Hollywood stars Sally Field and Julia Roberts came to the Berlinale with their new film "Steel Magnolias." An appointment with the press brought them to the Brandenburg Gate. There they stood on the Berlin Wall, which here measured a width of three metres, and posed next to a GDR border soldier. A few weeks later the demolition of the border wall would start here. But at this point Berlin was still divided and all guests of the Berlinale who wanted to visit one of the three East Berlin festival cinemas had to formally enter the GDR to do so.
Not only the crossing of the border marked the German division during this Film Festival. The programme committee made sure that the Berlinale 1990 showed so-called Verbotsfilme from the GDR. Productions that were either never shown or banned directly after their premiere were called Verbotsfilme, Kellerfilme or Regalfilme, in English banned film, cellar films or shelf films. During this first East-West Berlinale, they were shown especially in the cinemas of West Berlin.
While the audience in the West Berlin Delphi Filmpalast was listening to a podium discussion about the prohibition culture of the SED dictatorship, the Kosmos Cinema on the same day showed the then current GDR production "Coming out." The film with its homosexual main character is considered a milestone of East German film history. The director had to fight for its approval for years. The film premiere on November 9, 1989 - not far away, at the Kino International - coincided with the fall of the Wall.
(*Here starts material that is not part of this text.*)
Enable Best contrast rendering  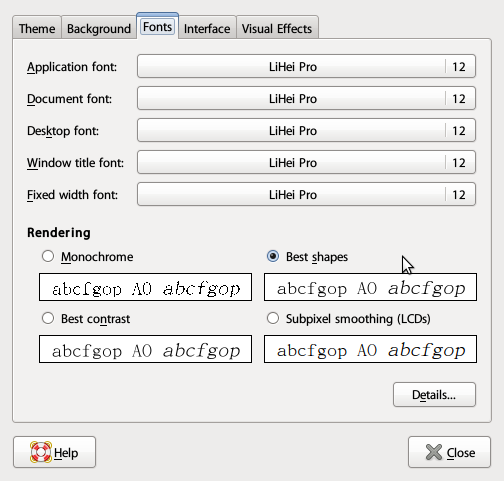click(48, 318)
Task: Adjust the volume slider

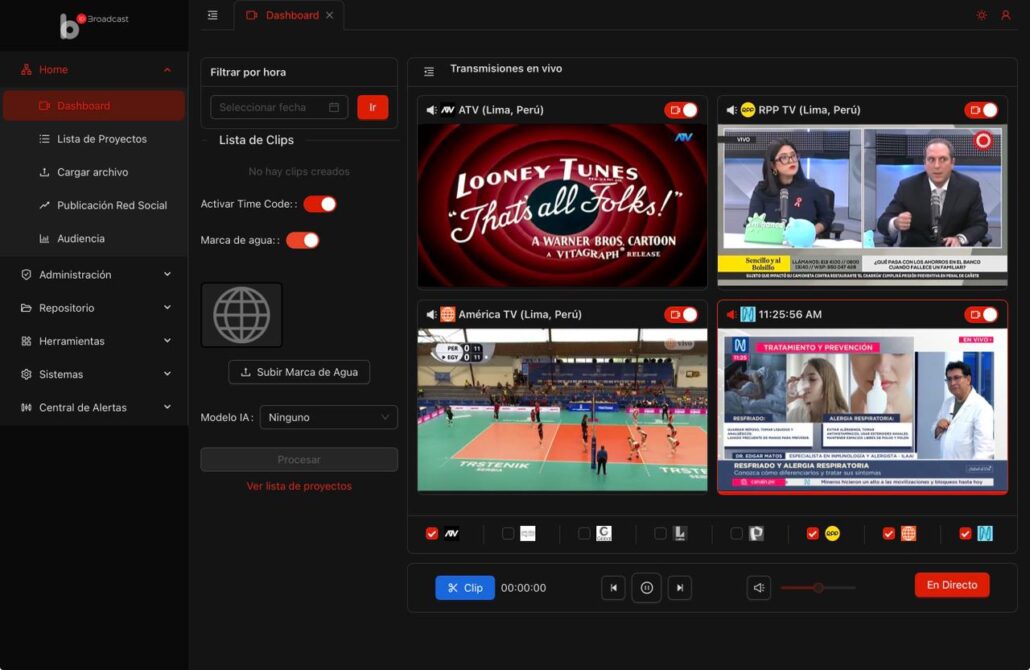Action: tap(818, 588)
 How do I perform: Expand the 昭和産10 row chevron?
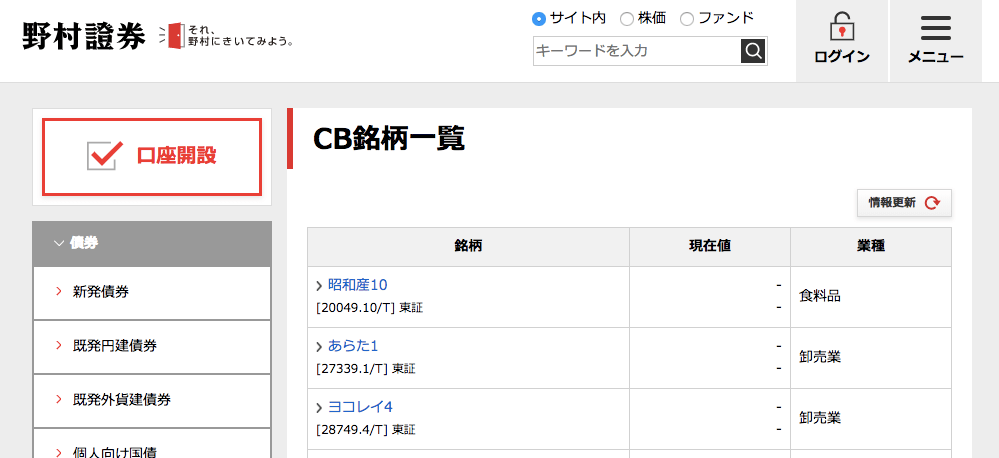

Now, in February 1990, the jury selected "Coming Out" as one of the festival’s award winners, thereby, according to the unanimous opinion, also honouring the historical circumstances, namely the peaceful opening of the border. It was only logical that this Berlinale in East Berlin rolled out the red carpet for its guests from Hollywood, which was otherwise reserved for political celebrities at Schönefeld Airport.